Asylum is a book I read during the day, mainly because it had pictures in it and pictures CREEP ME OUT. It was very much like Ransom Riggs’s Miss Peregrine’s Home for Peculiar Children — images scattered throughout that are just enough to unsettle you. Unfortunately, since this was an ARC, I didn’t get to see ALL the images, but I do plan on getting a finished copy just so I can see what I missed.

One thing I loved was that this book was told from the point of view of Dan, our 16-year-old male narrator. His narrative wasn’t exactly a light narrative — nothing fluffy about it — but that’s what made the book awesome. I didn’t want anything light and fluffy. I’ll take my horror as creepy as I can get it! Dan also had issues in the past, growing up in foster homes, and having to see psychiatrists. His sidekicks of the story, Abby and Jordan, were also great. We didn’t get to know Jordan too much, but we caught glimpses of their pasts as the story went on — and also the pasts of some of the people who were at the asylum back when it was open and running.
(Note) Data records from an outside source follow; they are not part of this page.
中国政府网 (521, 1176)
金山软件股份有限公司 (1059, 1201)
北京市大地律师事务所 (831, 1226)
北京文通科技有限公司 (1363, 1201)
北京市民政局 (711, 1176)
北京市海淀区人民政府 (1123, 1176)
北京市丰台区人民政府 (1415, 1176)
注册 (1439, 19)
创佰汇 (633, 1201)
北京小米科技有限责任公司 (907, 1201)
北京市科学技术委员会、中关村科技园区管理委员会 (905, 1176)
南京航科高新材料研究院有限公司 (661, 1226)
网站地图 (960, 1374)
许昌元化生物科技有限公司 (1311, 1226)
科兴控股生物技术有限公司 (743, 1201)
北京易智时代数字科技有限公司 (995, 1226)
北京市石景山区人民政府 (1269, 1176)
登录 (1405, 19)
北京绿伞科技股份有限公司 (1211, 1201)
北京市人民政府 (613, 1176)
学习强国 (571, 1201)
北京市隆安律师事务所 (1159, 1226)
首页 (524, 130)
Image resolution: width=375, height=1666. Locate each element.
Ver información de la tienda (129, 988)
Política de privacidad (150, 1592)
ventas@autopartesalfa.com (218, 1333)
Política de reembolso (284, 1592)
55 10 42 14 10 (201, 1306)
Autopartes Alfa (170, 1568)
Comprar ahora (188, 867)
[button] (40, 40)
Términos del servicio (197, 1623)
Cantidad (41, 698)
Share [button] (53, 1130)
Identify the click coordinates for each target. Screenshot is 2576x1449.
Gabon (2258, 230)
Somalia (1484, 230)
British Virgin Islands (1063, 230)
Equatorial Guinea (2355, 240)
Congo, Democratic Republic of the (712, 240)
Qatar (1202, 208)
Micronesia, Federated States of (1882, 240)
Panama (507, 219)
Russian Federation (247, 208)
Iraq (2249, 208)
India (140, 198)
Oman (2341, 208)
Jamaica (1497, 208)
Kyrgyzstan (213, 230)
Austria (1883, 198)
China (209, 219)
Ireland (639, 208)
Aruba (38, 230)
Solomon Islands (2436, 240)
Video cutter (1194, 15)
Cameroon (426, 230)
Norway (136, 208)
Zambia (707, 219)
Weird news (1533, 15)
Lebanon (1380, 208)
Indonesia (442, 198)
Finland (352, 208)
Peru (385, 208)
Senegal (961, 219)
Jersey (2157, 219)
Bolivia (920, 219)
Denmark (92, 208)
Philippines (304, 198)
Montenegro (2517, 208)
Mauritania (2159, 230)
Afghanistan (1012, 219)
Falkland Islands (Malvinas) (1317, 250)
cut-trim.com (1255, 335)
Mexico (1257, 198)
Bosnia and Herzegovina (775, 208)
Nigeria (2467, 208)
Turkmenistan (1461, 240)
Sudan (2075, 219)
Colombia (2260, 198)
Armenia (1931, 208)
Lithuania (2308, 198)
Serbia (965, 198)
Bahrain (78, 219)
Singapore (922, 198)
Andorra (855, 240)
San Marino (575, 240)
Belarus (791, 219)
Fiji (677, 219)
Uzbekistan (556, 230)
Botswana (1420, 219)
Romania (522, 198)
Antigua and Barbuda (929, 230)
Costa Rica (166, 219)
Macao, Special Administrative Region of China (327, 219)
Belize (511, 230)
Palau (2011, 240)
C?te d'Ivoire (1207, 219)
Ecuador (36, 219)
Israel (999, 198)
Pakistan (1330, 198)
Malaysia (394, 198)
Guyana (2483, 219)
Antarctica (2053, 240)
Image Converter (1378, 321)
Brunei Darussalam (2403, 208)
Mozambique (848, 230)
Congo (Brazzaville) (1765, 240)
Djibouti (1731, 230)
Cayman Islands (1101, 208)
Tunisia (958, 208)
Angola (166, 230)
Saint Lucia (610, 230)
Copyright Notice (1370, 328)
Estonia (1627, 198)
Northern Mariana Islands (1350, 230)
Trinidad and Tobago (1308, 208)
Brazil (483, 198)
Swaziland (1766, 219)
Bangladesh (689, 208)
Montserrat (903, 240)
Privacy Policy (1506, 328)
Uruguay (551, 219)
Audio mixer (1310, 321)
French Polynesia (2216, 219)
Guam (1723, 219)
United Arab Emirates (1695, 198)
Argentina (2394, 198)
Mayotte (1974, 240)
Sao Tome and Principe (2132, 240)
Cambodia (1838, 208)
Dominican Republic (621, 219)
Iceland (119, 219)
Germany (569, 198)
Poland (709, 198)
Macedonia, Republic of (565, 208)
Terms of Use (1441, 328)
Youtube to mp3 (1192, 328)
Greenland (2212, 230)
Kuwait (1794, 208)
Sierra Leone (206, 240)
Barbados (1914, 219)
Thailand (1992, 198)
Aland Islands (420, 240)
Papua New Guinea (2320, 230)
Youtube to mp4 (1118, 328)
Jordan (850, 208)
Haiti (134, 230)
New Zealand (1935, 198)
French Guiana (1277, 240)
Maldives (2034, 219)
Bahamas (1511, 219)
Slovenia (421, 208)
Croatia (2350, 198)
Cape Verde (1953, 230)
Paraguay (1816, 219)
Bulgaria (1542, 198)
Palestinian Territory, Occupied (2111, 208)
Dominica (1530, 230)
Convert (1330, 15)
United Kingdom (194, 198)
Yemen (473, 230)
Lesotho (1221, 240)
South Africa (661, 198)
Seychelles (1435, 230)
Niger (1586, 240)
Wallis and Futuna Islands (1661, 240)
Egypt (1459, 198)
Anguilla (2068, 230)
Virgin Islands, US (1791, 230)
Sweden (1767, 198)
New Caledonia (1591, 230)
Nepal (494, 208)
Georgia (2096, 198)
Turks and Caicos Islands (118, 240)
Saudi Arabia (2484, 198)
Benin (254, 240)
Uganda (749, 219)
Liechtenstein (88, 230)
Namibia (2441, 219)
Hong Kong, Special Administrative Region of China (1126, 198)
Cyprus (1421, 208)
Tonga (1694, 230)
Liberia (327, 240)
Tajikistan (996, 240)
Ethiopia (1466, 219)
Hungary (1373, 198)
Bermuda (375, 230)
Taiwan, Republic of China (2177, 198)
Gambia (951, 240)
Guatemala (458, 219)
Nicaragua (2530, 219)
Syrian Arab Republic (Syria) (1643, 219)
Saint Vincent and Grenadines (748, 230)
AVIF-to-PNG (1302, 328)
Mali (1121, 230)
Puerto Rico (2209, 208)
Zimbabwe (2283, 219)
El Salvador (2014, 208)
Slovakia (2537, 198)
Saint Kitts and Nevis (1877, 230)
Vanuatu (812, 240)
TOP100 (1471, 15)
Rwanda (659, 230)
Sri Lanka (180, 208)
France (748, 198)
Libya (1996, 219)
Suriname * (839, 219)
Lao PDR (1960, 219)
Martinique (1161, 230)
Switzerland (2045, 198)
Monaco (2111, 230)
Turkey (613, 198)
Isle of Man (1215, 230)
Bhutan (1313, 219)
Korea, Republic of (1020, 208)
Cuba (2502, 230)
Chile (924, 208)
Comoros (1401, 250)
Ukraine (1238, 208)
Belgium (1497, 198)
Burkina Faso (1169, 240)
I think the reason I loved this book so much was that it took place in an old asylum-turned-dorm. I mean, how creepy is that? Especially a mental asylum where so many horrible things took place — and where there are still remnants of what took place back when it was open. How could that not be terrifying?

The only things I really didn’t like about the story were that some of the images that were included were photos of a note or other calligraphic writing. Not very scary. I would’ve preferred more images of the asylum or things that took place in it. There definitely are scary images throughout, but I just wish there had been more. The other thing I didn’t like was that the book was compared to Miss Peregrine, which I really wouldn’t classify as a YA horror. Really, the only thing these two books have in common is the layout and images. I loved Miss Peregrine but feel like this book just can’t live up to that story — there are probably a lot of readers who will be disappointed thinking that it will be exactly like it.

This story is perfect for the horror lover — maybe a book to cuddle up with on a cold, autumn night as the coyotes howl in the distance. It will definitely have you looking over your shoulder and maybe keeping a light or two on after you finish!